> _提供テキスト_
+---+

新「国民民主党」の設立総会で外交政策について解説する前原氏(東京都内)

新「国民民主党」の設立総会で外交政策について解説する前原氏(東京都内)

 新「国民民主党」の代表代行に就いた前原誠司元外相(衆院京都2区)率いる政策グループ「凌雲(りょううん)会」が存続の危機を迎えている。旧国民民主党にいたメンバーが全員合流新党の立憲民主党に参加し国会議員は前原氏だけになった。旧民主党で最盛期に40人以上の国会議員が参加し、立民の枝野幸男代表や自民党二階派の細野豪志元環境相らも名を連ねた「改革派集団」の歩みは、旧民主勢力の栄枯盛衰の歴史とも重なる。

 「前原グループ」と呼ばれる凌雲会が発足したのは2002年。旧民主党代表選に立候補した前原氏を支援する議員が中心になり旗揚げした。かつて在籍した京都選出の元参院議員の松井孝治慶応大教授は「前原さんを代表、そして総理にしようという会だった。仙谷由人さん(元官房長官、故人)が親分でドンと構え、枝野さんが前原さんと同格でいた」と語る。

 旧民主党の政策グループはいくつかあったが、自民党の派閥と異なり、掛け持ち可能で「カネ、票、人事の共同体としての色彩は薄かった」(松井教授)。凌雲会は毎週木曜の昼、例会を開き情報交換する。06年は約25人、政権交代した09年は約30人、前原氏が会長に正式就任した11年には約40人に。京都選出の福山哲郎参院議員や山井和則、泉健太両衆院議員も顔をそろえ、前原氏は「いい人材がたくさん集まり、梁山泊のようだった」と懐かしむ。

 ところが民主党政権が瓦解し、離合集散を繰り返す中で凌雲会も衰退した。17年に民進党代表だった前原氏が希望の党との合流を決め旧民主勢力が分裂。福山氏や泉氏も会を去った。

+---+

> _提供データ_
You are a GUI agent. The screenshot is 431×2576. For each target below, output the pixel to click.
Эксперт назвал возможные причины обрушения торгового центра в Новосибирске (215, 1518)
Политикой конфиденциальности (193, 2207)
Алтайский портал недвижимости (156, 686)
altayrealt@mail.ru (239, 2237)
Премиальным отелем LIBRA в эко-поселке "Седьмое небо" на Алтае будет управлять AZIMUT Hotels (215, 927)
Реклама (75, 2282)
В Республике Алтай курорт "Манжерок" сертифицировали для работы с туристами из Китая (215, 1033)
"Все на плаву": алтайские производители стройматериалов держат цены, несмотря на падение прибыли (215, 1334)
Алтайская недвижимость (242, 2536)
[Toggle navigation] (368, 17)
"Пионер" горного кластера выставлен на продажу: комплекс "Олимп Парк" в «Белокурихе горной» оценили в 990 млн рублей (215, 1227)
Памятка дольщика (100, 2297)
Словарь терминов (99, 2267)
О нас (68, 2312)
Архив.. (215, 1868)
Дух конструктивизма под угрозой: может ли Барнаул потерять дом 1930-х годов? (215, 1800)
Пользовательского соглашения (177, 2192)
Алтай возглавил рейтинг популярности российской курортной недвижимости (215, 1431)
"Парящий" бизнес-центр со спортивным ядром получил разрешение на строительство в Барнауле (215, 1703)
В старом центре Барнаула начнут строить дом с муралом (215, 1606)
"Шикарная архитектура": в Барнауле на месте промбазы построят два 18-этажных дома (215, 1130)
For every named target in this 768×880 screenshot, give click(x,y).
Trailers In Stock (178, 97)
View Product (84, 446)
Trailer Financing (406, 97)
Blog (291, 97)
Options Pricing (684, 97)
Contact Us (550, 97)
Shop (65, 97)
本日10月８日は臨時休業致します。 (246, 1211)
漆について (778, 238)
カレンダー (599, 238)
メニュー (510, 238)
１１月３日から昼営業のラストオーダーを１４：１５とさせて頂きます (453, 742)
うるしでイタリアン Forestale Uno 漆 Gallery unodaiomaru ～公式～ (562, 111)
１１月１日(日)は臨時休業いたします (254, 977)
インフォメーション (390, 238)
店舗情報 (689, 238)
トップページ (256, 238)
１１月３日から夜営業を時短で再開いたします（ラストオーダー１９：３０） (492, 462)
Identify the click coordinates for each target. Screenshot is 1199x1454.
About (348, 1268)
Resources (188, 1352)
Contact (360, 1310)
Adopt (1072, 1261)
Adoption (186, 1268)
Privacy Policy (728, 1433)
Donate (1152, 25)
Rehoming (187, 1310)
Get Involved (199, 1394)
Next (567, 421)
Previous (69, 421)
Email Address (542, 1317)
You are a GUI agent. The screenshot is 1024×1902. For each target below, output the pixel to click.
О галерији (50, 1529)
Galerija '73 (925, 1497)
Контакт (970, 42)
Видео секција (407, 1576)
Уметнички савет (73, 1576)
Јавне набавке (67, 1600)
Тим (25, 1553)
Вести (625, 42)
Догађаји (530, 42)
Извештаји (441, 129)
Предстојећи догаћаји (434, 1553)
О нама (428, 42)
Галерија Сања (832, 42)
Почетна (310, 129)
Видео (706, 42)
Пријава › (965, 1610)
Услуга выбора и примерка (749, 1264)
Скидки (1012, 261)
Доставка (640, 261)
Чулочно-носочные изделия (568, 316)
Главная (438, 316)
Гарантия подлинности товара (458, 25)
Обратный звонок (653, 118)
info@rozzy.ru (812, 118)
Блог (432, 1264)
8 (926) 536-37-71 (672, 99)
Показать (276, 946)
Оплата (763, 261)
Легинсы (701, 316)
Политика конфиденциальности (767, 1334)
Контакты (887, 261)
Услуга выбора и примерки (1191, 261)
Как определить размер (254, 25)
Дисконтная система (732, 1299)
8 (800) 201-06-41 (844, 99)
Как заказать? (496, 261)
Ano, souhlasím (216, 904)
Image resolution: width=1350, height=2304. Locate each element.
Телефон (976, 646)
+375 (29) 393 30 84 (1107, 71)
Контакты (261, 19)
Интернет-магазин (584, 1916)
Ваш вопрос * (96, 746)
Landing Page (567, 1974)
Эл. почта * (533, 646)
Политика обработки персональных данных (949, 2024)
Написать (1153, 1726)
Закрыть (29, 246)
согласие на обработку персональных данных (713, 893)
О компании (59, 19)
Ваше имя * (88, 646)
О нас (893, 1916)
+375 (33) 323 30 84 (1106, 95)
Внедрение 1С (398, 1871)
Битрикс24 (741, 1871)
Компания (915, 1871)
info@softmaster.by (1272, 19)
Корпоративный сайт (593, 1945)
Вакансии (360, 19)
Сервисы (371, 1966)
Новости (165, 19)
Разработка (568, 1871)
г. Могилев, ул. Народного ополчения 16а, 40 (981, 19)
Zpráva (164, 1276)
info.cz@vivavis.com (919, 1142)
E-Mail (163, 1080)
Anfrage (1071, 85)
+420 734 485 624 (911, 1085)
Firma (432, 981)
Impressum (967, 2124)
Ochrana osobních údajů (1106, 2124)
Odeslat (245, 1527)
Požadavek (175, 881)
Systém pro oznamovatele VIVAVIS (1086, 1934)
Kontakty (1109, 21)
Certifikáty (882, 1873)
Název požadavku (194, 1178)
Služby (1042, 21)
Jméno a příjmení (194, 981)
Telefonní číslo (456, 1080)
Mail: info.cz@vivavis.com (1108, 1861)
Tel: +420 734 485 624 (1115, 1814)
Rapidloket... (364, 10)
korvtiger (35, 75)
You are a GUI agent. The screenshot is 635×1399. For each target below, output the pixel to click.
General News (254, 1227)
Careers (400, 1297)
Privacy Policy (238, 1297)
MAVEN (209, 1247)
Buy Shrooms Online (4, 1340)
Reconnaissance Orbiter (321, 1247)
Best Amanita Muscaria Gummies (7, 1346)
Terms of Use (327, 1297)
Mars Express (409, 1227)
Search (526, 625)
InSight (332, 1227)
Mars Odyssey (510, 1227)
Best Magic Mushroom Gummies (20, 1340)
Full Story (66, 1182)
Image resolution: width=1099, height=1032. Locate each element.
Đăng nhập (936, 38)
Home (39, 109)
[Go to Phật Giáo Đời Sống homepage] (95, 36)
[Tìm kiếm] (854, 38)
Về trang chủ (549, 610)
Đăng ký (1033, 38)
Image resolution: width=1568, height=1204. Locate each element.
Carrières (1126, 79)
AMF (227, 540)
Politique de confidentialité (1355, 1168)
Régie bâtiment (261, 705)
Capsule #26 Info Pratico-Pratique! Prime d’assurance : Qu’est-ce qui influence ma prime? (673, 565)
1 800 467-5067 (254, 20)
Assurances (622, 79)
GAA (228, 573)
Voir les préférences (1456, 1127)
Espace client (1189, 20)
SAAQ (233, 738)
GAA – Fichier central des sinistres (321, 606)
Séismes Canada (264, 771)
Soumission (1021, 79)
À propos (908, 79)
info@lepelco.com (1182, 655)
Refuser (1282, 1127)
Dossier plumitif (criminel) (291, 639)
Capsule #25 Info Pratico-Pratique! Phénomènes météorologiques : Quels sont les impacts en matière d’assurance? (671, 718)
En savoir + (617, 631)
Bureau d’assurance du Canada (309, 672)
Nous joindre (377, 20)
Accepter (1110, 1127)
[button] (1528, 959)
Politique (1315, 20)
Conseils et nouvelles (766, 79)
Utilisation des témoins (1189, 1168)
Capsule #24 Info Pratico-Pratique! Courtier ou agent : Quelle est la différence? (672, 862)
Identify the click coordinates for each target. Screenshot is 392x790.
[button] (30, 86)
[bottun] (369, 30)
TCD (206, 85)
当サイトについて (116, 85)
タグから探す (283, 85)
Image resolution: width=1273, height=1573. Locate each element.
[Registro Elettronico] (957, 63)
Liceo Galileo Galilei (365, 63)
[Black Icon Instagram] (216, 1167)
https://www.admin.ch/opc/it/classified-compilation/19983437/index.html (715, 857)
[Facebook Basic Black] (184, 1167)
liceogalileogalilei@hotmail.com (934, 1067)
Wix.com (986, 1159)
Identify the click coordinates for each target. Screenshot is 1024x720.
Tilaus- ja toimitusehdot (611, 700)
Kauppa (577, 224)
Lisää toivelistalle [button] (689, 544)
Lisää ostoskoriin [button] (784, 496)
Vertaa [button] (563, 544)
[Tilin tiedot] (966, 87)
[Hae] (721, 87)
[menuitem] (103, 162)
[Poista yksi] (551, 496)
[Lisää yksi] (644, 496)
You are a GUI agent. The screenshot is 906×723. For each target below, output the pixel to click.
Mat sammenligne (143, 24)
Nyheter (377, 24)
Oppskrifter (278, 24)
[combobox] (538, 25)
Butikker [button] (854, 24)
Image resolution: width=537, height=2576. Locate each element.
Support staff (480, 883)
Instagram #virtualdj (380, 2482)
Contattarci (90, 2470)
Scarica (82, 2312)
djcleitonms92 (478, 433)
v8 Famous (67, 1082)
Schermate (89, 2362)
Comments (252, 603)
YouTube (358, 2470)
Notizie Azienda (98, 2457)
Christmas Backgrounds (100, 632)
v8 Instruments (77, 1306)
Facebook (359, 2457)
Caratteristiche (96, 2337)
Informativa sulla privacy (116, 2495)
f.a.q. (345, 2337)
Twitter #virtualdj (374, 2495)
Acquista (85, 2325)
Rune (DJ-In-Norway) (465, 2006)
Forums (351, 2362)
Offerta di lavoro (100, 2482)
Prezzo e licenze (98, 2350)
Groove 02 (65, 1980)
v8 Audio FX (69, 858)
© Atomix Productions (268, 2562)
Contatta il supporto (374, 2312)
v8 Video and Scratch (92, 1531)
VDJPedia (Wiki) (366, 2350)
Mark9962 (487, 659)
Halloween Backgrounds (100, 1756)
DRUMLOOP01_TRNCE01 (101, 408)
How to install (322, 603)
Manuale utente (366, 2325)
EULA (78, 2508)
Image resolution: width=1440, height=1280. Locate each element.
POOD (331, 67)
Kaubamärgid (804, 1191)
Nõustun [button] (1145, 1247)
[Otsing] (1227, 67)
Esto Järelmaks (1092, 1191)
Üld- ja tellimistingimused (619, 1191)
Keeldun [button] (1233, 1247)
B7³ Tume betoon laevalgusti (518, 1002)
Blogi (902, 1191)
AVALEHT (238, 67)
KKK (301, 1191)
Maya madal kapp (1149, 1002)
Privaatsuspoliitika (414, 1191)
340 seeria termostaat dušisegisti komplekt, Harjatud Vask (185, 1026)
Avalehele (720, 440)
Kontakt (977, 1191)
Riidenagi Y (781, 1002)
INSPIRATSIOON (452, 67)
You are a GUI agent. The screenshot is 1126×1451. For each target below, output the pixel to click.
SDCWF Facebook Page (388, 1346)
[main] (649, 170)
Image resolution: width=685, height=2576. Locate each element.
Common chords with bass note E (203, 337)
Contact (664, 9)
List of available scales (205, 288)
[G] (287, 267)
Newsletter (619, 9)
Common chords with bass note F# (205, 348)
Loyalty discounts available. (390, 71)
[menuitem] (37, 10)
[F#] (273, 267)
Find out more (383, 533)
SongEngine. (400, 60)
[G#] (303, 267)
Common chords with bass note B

+---+

> _課題の条件_
凌雲会の記事のうち、「新「国民民主党」の代表代行に」から「泊のようだった」と懐かしむ。」までを全部、一字一句違えずに書き写せ。 上の行は凌雲会の記事とは無関係だ。

> _課題の結果_
新「国民民主党」の代表代行に就いた前原誠司元外相(衆院京都2区)率いる政策グループ「凌雲(りょううん)会」が存続の危機を迎えている。旧国民民主党にいたメンバーが全員合流新党の立憲民主党に参加し国会議員は前原氏だけになった。旧民主党で最盛期に40人以上の国会議員が参加し、立民の枝野幸男代表や自民党二階派の細野豪志元環境相らも名を連ねた「改革派集団」の歩みは、旧民主勢力の栄枯盛衰の歴史とも重なる。

 「前原グループ」と呼ばれる凌雲会が発足したのは2002年。旧民主党代表選に立候補した前原氏を支援する議員が中心になり旗揚げした。かつて在籍した京都選出の元参院議員の松井孝治慶応大教授は「前原さんを代表、そして総理にしようという会だった。仙谷由人さん(元官房長官、故人)が親分でドンと構え、枝野さんが前原さんと同格でいた」と語る。

 旧民主党の政策グループはいくつかあったが、自民党の派閥と異なり、掛け持ち可能で「カネ、票、人事の共同体としての色彩は薄かった」(松井教授)。凌雲会は毎週木曜の昼、例会を開き情報交換する。06年は約25人、政権交代した09年は約30人、前原氏が会長に正式就任した11年には約40人に。京都選出の福山哲郎参院議員や山井和則、泉健太両衆院議員も顔をそろえ、前原氏は「いい人材がたくさん集まり、梁山泊のようだった」と懐かしむ。